## CONSIGNE 1
Résumez sous forme de liste le paragraphe du texte présenté qui commence par « Un referendum consultatif organisé en 1994 », en gardant ses faits principaux.
## CONSIGNE 2
Reproduisez à l'identique, dans le texte présenté, tout ce qui va de « Dès lors, du » jusqu'à « pour la Russie. ».
## CONSIGNE 3
Répondez brièvement à ces questions sur le texte présenté :
(a) Selon Joe Biden, comment qualifier l'imminence d'une invasion russe ?
(b) Combien de réservistes de la Garde nationale de Floride sont arrivés au centre d'entraînement de Yavoriv ?
(c) À qui les États-Unis avaient-ils promis que l'OTAN ne s'étendrait jamais à la zone d'influence russe ?

## TEXTE PRÉSENTÉ
══════════

Les États-Unis d’Amérique ont bien compris que la Russie était, dans le monde occidental, leur principal adversaire. Car au fond, qu’est-ce qui peut bien exciter à ce point l’hostilité américaine à l’égard de ce grand pays euro-asiatique ? C’est une véritable machination que les U.S.A ont entreprise à l’encontre de la Russie de Vladimir Poutine. Au point que le président ukrainien a appelé les américains à modérer leurs annonces sur l’imminence d’une invasion russe (« virtuellement certaine » selon Joe Biden).
La question ukrainienne
La problématique, du côté russe, se résume en fait à la question des nationalités, vieille et éternelle problématique dès lors que les liens historiques entre la Russie et l’Ukraine sont intimes.
Un referendum consultatif organisé en 1994 dans la région russophone du Donbass a donné des résultats édifiants ; 90% des habitants ont voté oui pour que le russe soit leur langue officielle et que l’Ukraine devienne un état fédéral. En 2014, une autre consultation à Donetsk avait donné plus de 80% de oui à l’indépendance pure et simple.
Les mesures de rétorsion du pouvoir de Kiev, ciblant spécifiquement la population russophone (ainsi la suppression du russe comme langue officielle, certes abandonnée peu après), ont déclenché une guerre civile qui n’est pas encore complètement éteinte.
Cette question des minorités, somme toute classique, qui avait été gérée par l’ancien pouvoir ukrainien, jusqu’à la « révolution de Maïdan » de 2014, a donc été on le sait abandonnée par la nouvelle équipe dirigeante. Cette révolution, largement encouragée par les occidentaux, a mis en place un pouvoir clairement anti-russe.
Cette rupture, qui impliquera clairement la question de l’adhésion de l’Ukraine à l’OTAN, constitue une violation d’une parole américaine pourtant essentielle. C’est en effet la promesse des USA à Gorbatchev, contre son accord pour une adhésion allemande à l’OTAN, que jamais cette organisation militaire ne s’étendrait à la zone d’influence russe.
Dès lors, du point de vue américain, insérer un coin dans ce contexte est une manière de ruiner toute normalisation et d’y associer en force l’Europe occidentale. Ainsi 200 réservistes de la Garde nationale de Floride sont arrivés fin novembre au centre d’entraînement international de Yavoriv, dans l’ouest de l’Ukraine, pour participer à une mission de formation et d’assistance à l’armée ukrainienne. On annonce l’envoi de moyens militaires complémentaires, avec l’aide de l’Europe.
Il est évident que toute présence militaire occidentale ou association avec les U.S.A et leurs alliés européens en Ukraine via les forces de l’OTAN constitue une provocation pour la Russie.
C’est dire que la crise de nationalité en Ukraine est une aubaine pour les U.S.A qui ont multiplié les provocations en profitant des faiblesses de l’Ukraine, pays profondément corrompu, et en proie à une crise économique sans précédent. Ukraine qui n’a par ailleurs aucune chance sérieuse de rejoindre prochainement l’Union Européenne tant son retard économique et social est fort.

══════════

## DONNÉES FOURNIES
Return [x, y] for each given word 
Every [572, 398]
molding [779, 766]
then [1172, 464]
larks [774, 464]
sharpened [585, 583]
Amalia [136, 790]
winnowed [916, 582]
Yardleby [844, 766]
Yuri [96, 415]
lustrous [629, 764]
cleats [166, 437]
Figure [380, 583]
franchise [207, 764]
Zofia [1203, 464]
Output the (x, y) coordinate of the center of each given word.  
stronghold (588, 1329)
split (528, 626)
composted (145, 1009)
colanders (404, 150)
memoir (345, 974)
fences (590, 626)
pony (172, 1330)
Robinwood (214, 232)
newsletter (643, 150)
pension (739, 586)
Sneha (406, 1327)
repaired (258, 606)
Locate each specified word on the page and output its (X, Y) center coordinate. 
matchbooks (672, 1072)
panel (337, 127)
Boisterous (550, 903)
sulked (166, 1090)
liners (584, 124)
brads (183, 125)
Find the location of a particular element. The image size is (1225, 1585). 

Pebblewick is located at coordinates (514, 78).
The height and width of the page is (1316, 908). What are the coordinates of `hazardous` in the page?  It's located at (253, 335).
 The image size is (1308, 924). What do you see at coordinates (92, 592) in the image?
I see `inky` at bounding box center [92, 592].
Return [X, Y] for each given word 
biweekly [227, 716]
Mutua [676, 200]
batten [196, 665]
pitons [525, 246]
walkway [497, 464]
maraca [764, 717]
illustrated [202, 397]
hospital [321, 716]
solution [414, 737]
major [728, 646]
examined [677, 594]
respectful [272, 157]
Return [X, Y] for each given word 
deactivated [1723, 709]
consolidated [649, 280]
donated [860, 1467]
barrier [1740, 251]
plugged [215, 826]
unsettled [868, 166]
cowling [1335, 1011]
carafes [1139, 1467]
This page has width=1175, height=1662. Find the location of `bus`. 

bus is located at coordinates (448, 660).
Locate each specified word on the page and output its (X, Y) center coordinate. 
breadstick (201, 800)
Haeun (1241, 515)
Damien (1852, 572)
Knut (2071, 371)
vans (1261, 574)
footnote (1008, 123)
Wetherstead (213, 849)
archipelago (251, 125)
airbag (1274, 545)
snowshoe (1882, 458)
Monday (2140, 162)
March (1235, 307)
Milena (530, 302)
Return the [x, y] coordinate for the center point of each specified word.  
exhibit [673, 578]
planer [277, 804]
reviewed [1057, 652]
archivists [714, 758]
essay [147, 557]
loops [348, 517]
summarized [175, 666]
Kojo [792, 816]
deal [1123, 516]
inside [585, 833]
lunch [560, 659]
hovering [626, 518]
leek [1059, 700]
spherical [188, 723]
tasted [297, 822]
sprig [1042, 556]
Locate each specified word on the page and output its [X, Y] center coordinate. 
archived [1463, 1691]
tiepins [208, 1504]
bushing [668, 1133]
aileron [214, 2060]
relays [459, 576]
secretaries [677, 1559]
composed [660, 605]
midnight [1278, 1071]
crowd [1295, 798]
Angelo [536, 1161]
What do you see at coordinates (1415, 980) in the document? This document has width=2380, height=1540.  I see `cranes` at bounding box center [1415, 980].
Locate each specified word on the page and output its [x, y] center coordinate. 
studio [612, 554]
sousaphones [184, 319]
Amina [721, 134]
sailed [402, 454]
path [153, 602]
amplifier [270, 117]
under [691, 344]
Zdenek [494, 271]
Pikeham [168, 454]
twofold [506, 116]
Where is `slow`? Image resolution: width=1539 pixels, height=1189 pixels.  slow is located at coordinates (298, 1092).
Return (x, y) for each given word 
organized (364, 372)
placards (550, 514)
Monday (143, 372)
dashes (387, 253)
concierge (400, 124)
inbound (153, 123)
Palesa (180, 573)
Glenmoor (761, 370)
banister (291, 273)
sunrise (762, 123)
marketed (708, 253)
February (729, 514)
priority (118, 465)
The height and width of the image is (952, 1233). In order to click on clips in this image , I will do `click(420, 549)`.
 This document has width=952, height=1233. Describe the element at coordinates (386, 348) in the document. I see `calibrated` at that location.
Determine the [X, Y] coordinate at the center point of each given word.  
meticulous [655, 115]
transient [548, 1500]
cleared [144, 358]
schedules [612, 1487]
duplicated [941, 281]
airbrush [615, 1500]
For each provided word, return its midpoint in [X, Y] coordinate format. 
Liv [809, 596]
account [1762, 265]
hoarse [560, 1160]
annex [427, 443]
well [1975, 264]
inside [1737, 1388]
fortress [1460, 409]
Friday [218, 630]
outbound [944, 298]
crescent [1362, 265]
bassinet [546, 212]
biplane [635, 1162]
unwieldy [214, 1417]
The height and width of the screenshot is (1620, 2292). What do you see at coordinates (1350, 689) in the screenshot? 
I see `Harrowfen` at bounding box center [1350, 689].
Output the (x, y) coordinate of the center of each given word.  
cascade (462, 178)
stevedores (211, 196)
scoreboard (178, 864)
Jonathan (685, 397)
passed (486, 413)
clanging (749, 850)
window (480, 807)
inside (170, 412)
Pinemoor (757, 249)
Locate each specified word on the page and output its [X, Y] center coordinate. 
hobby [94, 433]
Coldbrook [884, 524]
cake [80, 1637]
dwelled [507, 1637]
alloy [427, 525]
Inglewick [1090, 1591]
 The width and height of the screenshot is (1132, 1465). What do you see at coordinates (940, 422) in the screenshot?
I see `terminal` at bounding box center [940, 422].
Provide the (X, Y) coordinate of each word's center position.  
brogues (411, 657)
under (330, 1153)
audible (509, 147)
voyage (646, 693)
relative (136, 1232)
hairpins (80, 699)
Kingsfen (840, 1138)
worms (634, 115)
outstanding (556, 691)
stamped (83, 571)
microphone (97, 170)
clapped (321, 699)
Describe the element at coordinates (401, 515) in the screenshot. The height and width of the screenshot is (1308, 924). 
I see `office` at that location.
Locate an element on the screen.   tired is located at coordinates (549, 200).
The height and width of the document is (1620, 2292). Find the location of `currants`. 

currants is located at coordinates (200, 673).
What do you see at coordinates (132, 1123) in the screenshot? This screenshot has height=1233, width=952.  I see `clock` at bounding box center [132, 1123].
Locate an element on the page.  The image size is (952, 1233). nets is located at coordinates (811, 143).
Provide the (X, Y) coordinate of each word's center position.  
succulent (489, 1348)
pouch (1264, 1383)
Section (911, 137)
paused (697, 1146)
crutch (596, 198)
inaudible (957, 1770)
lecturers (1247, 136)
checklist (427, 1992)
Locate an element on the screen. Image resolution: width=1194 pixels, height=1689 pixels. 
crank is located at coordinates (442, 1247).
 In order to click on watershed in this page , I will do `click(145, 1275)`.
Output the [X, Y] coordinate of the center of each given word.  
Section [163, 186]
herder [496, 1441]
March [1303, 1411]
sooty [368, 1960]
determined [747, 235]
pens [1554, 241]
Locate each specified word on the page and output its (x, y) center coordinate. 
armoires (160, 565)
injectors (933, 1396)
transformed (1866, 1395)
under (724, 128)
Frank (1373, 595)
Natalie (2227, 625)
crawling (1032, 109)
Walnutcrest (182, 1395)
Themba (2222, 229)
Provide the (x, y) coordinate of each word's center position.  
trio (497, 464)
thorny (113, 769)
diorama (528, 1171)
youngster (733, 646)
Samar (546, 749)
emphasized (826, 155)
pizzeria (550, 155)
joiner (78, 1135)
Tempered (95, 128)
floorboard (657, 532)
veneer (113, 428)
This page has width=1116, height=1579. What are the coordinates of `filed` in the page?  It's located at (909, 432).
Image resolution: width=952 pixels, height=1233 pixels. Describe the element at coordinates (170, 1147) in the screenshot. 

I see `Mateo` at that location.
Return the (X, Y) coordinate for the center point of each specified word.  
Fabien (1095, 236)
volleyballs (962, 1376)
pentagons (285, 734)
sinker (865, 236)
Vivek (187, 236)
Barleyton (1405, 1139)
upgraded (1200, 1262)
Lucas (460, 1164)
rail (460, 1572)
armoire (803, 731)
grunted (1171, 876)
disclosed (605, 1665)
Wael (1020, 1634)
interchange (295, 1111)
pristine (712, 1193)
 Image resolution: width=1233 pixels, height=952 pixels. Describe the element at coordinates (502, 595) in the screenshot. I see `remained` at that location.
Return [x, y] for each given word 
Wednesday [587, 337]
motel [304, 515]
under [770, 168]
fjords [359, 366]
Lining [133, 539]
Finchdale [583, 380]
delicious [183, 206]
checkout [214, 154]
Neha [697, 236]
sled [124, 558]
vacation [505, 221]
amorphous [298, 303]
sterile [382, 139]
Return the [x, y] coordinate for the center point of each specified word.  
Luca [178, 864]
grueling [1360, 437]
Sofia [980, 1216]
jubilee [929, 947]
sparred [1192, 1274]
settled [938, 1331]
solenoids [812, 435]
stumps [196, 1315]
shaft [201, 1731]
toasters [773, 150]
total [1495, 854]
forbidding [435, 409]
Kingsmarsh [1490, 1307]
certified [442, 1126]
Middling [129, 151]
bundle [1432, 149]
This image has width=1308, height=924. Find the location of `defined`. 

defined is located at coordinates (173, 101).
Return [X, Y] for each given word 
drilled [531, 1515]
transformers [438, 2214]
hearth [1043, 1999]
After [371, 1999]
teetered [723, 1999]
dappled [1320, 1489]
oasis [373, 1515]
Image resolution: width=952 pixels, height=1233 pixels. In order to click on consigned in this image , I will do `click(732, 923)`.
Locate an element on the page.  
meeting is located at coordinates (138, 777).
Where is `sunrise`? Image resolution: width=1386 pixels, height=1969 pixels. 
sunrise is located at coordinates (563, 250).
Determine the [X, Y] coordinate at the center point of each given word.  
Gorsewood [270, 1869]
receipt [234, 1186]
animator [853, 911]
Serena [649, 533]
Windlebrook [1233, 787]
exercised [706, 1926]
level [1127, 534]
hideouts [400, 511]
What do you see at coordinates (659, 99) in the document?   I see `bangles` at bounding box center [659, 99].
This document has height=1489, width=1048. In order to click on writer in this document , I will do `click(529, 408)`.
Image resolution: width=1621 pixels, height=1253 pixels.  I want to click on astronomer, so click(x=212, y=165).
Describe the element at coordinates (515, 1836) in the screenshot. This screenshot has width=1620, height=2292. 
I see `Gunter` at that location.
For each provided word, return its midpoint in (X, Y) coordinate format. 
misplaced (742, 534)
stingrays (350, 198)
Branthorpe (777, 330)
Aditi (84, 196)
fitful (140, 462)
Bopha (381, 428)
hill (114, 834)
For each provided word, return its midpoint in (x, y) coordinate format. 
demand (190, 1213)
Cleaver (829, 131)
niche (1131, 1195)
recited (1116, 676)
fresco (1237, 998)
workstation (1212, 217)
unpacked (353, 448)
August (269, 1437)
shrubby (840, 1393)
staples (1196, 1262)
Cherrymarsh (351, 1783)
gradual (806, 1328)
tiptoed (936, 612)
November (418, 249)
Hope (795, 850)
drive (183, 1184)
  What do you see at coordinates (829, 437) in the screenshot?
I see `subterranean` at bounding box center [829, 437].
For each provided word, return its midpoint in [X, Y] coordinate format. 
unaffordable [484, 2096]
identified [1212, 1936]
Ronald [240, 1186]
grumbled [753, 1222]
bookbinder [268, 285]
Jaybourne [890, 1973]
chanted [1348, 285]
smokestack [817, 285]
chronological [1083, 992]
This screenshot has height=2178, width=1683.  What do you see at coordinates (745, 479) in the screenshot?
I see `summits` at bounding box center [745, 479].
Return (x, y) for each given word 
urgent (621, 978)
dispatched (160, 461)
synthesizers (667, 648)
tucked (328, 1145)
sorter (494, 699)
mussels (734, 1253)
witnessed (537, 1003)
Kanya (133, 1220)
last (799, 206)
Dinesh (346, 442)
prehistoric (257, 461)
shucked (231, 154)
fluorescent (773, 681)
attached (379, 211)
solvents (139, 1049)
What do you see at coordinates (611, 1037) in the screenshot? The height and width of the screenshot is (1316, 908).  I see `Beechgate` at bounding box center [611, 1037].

══════════

## RÉPONSE FINALE 1
- 1994 : référendum consultatif dans la région russophone du Donbass. 90 % des habitants votent oui pour que le russe devienne leur langue officielle et que l'Ukraine devienne un État fédéral.
- 2014 : consultation à Donetsk. Plus de 80 % de oui à l'indépendance pure et simple.

## RÉPONSE FINALE 2
Dès lors, du point de vue américain, insérer un coin dans ce contexte est une manière de ruiner toute normalisation et d’y associer en force l’Europe occidentale. Ainsi 200 réservistes de la Garde nationale de Floride sont arrivés fin novembre au centre d’entraînement international de Yavoriv, dans l’ouest de l’Ukraine, pour participer à une mission de formation et d’assistance à l’armée ukrainienne. On annonce l’envoi de moyens militaires complémentaires, avec l’aide de l’Europe.
Il est évident que toute présence militaire occidentale ou association avec les U.S.A et leurs alliés européens en Ukraine via les forces de l’OTAN constitue une provocation pour la Russie.

## RÉPONSE FINALE 3
(a) « virtuellement certaine »
(b) 200
(c) À Gorbatchev